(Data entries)
+++++

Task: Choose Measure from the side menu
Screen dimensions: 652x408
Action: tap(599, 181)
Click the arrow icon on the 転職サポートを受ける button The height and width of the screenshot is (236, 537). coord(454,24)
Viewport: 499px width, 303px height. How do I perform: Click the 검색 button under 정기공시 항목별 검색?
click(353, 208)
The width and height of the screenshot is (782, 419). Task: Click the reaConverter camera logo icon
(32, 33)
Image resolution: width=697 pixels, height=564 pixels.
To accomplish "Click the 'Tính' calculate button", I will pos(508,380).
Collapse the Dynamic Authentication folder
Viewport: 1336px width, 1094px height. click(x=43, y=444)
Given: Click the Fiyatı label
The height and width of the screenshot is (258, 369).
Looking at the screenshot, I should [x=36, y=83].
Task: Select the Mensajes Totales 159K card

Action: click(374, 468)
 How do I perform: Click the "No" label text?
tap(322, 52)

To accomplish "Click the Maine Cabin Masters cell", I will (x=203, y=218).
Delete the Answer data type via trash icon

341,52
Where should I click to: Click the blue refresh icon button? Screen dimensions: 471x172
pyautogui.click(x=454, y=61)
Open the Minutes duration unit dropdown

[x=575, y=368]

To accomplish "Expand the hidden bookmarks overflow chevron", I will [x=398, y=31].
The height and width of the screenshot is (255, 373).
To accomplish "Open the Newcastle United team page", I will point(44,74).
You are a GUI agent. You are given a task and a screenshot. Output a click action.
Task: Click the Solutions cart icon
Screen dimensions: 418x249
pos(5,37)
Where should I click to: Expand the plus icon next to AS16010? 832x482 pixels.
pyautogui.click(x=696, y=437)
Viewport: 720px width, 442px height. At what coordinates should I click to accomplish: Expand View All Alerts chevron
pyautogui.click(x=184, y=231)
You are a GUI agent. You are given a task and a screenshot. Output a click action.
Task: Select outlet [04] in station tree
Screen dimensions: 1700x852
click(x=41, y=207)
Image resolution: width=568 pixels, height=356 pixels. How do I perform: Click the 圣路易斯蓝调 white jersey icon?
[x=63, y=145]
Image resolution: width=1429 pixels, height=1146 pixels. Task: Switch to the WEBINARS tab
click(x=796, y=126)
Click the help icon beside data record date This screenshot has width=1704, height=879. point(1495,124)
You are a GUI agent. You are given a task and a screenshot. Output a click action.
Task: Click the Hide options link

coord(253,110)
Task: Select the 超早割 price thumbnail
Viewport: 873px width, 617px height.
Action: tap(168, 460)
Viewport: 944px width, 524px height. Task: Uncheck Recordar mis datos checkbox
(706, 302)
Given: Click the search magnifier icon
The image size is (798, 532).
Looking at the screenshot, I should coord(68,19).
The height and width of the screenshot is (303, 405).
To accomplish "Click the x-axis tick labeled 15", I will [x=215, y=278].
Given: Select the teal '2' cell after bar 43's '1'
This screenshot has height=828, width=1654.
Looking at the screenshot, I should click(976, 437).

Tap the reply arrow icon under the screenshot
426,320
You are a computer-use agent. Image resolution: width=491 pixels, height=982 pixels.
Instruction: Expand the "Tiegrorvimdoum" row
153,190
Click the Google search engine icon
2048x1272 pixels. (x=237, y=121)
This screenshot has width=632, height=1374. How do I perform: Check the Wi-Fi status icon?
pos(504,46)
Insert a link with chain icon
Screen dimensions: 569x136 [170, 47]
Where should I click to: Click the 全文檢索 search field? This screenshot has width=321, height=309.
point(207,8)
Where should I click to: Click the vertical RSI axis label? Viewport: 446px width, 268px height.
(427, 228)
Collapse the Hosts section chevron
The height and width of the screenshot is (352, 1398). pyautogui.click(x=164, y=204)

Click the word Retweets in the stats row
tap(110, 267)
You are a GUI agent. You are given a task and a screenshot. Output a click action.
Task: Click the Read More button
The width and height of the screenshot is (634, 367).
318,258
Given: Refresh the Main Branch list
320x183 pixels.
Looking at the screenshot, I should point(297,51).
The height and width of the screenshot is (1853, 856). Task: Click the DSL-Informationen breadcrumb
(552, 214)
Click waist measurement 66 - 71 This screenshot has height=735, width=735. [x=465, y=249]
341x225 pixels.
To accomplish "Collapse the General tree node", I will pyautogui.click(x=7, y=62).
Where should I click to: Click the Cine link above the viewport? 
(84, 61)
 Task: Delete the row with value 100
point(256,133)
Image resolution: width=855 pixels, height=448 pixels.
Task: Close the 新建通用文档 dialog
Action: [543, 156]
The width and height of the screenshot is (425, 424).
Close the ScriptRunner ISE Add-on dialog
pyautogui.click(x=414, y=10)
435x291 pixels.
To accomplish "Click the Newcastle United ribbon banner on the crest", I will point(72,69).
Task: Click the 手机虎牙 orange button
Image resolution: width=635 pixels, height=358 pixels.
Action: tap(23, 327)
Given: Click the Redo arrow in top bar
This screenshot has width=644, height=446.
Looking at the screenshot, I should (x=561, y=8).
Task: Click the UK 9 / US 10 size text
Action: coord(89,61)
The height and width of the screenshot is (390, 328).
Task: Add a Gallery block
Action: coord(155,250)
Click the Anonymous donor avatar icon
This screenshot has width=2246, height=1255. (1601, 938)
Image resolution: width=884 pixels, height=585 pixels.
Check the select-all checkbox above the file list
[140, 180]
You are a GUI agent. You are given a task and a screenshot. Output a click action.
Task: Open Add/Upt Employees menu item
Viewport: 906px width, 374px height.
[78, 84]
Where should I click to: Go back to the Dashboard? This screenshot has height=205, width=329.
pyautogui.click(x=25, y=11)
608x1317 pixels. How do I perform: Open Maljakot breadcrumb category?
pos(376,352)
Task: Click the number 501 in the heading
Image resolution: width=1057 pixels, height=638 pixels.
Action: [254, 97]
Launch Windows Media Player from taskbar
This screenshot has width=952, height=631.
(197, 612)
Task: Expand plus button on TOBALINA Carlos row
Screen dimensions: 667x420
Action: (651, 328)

+++++

REQUIRED ACTION
Copy every record exactly as presented.

WRITTEN ANSWER
Task: Choose Measure from the side menu
Screen dimensions: 652x408
Action: tap(599, 181)
Click the arrow icon on the 転職サポートを受ける button The height and width of the screenshot is (236, 537). coord(454,24)
Viewport: 499px width, 303px height. How do I perform: Click the 검색 button under 정기공시 항목별 검색?
click(353, 208)
The width and height of the screenshot is (782, 419). Task: Click the reaConverter camera logo icon
(32, 33)
Image resolution: width=697 pixels, height=564 pixels.
To accomplish "Click the 'Tính' calculate button", I will pos(508,380).
Collapse the Dynamic Authentication folder
Viewport: 1336px width, 1094px height. click(x=43, y=444)
Given: Click the Fiyatı label
The height and width of the screenshot is (258, 369).
Looking at the screenshot, I should [x=36, y=83].
Task: Select the Mensajes Totales 159K card

Action: click(374, 468)
 How do I perform: Click the "No" label text?
tap(322, 52)

To accomplish "Click the Maine Cabin Masters cell", I will (x=203, y=218).
Delete the Answer data type via trash icon

341,52
Where should I click to: Click the blue refresh icon button? Screen dimensions: 471x172
pyautogui.click(x=454, y=61)
Open the Minutes duration unit dropdown

[x=575, y=368]

To accomplish "Expand the hidden bookmarks overflow chevron", I will [x=398, y=31].
The height and width of the screenshot is (255, 373).
To accomplish "Open the Newcastle United team page", I will point(44,74).
You are a GUI agent. You are given a task and a screenshot. Output a click action.
Task: Click the Solutions cart icon
Screen dimensions: 418x249
pos(5,37)
Where should I click to: Expand the plus icon next to AS16010? 832x482 pixels.
pyautogui.click(x=696, y=437)
Viewport: 720px width, 442px height. At what coordinates should I click to accomplish: Expand View All Alerts chevron
pyautogui.click(x=184, y=231)
You are a GUI agent. You are given a task and a screenshot. Output a click action.
Task: Select outlet [04] in station tree
Screen dimensions: 1700x852
click(x=41, y=207)
Image resolution: width=568 pixels, height=356 pixels. How do I perform: Click the 圣路易斯蓝调 white jersey icon?
[x=63, y=145]
Image resolution: width=1429 pixels, height=1146 pixels. Task: Switch to the WEBINARS tab
click(x=796, y=126)
Click the help icon beside data record date This screenshot has width=1704, height=879. point(1495,124)
You are a GUI agent. You are given a task and a screenshot. Output a click action.
Task: Click the Hide options link

coord(253,110)
Task: Select the 超早割 price thumbnail
Viewport: 873px width, 617px height.
Action: tap(168, 460)
Viewport: 944px width, 524px height. Task: Uncheck Recordar mis datos checkbox
(706, 302)
Given: Click the search magnifier icon
The image size is (798, 532).
Looking at the screenshot, I should coord(68,19).
The height and width of the screenshot is (303, 405).
To accomplish "Click the x-axis tick labeled 15", I will [x=215, y=278].
Given: Select the teal '2' cell after bar 43's '1'
This screenshot has height=828, width=1654.
Looking at the screenshot, I should click(976, 437).

Tap the reply arrow icon under the screenshot
426,320
You are a computer-use agent. Image resolution: width=491 pixels, height=982 pixels.
Instruction: Expand the "Tiegrorvimdoum" row
153,190
Click the Google search engine icon
2048x1272 pixels. (x=237, y=121)
This screenshot has width=632, height=1374. How do I perform: Check the Wi-Fi status icon?
pos(504,46)
Insert a link with chain icon
Screen dimensions: 569x136 [170, 47]
Where should I click to: Click the 全文檢索 search field? This screenshot has width=321, height=309.
point(207,8)
Where should I click to: Click the vertical RSI axis label? Viewport: 446px width, 268px height.
(427, 228)
Collapse the Hosts section chevron
The height and width of the screenshot is (352, 1398). pyautogui.click(x=164, y=204)

Click the word Retweets in the stats row
tap(110, 267)
You are a GUI agent. You are given a task and a screenshot. Output a click action.
Task: Click the Read More button
The width and height of the screenshot is (634, 367).
318,258
Given: Refresh the Main Branch list
320x183 pixels.
Looking at the screenshot, I should point(297,51).
The height and width of the screenshot is (1853, 856). Task: Click the DSL-Informationen breadcrumb
(552, 214)
Click waist measurement 66 - 71 This screenshot has height=735, width=735. [x=465, y=249]
341x225 pixels.
To accomplish "Collapse the General tree node", I will pyautogui.click(x=7, y=62).
Where should I click to: Click the Cine link above the viewport? 
(84, 61)
 Task: Delete the row with value 100
point(256,133)
Image resolution: width=855 pixels, height=448 pixels.
Task: Close the 新建通用文档 dialog
Action: [543, 156]
The width and height of the screenshot is (425, 424).
Close the ScriptRunner ISE Add-on dialog
pyautogui.click(x=414, y=10)
435x291 pixels.
To accomplish "Click the Newcastle United ribbon banner on the crest", I will point(72,69).
Task: Click the 手机虎牙 orange button
Image resolution: width=635 pixels, height=358 pixels.
Action: tap(23, 327)
Given: Click the Redo arrow in top bar
This screenshot has width=644, height=446.
Looking at the screenshot, I should (x=561, y=8).
Task: Click the UK 9 / US 10 size text
Action: coord(89,61)
The height and width of the screenshot is (390, 328).
Task: Add a Gallery block
Action: coord(155,250)
Click the Anonymous donor avatar icon
This screenshot has width=2246, height=1255. (1601, 938)
Image resolution: width=884 pixels, height=585 pixels.
Check the select-all checkbox above the file list
[140, 180]
You are a GUI agent. You are given a task and a screenshot. Output a click action.
Task: Open Add/Upt Employees menu item
Viewport: 906px width, 374px height.
[78, 84]
Where should I click to: Go back to the Dashboard? This screenshot has height=205, width=329.
pyautogui.click(x=25, y=11)
608x1317 pixels. How do I perform: Open Maljakot breadcrumb category?
pos(376,352)
Task: Click the number 501 in the heading
Image resolution: width=1057 pixels, height=638 pixels.
Action: [254, 97]
Launch Windows Media Player from taskbar
This screenshot has width=952, height=631.
(197, 612)
Task: Expand plus button on TOBALINA Carlos row
Screen dimensions: 667x420
Action: (651, 328)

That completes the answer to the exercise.